A former Pentagon intelligence chief who led Washington's official UFO inquiries says he personally saw 'non-human craft' and 'non-human beings' while in government service in the United States, and is now preparing to publish a tell-all memoir alleging an 80‑year cover-up.

Jay Stratton, who spent 16 years in the US intelligence system and later ran the Pentagon's Unidentified Aerial Phenomena (UAP) Task Force, emerged as a central figure in last year's documentary Age Of Disclosure.

In that film, he startled even seasoned UFO researchers with a clear, unambiguous claim that he had directly witnessed what he described as non-human technology and bodies, rather than simply reading about them in classified files.

HarperCollins has now confirmed it will publish his account, Out of the Shadows: Revealing the Truth About Non-Human Intelligent Life, on 13 October. The publisher is promising a book that does more than trade on intrigue. In a statement, it said Stratton had uncovered 'an 80-year coverup of the existence of non-human intelligent life' while 'operating in the shadows of the intelligence community,' and that he had fought against 'powerful gatekeepers who have hid the truth from the public, Congress, and even Presidents.'

UFO Claims From Inside The Pentagon

Stratton is not an outsider throwing stones from the fringe. He is described as a highly decorated defence official who held a civilian rank equivalent to a two-star general, and who originally helped design the very machinery the US government uses to track what it calls UAPs. He left his post in 2022, but not before shaping policy in an area that has moved rapidly from science-fiction territory to the heart of US national security debate.

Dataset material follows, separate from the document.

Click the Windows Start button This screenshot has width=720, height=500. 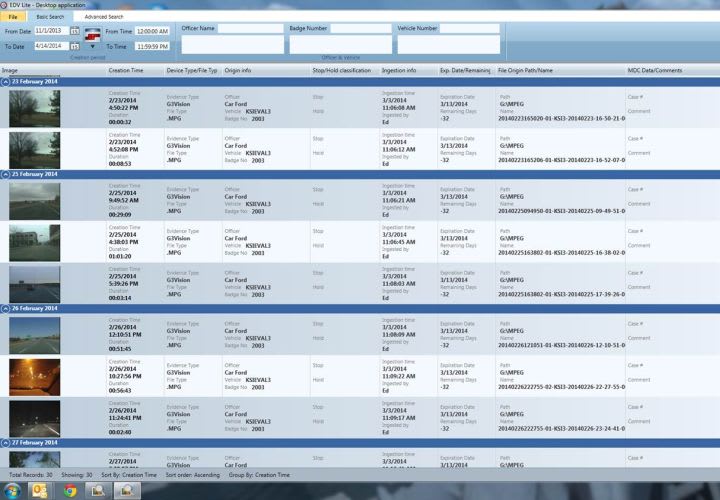point(11,490)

He has said publicly: 'I have seen with my own eyes, non-human craft and non-human beings.' That sentence, delivered on camera in Age Of Disclosure, still hangs in the air.

He did not, in the documentary, produce photographs, medical records or hardware, and the full context of those sightings when they occurred, where, under what level of classification has not been spelt out. His book is billed as the moment when at least some of that detail will be laid out.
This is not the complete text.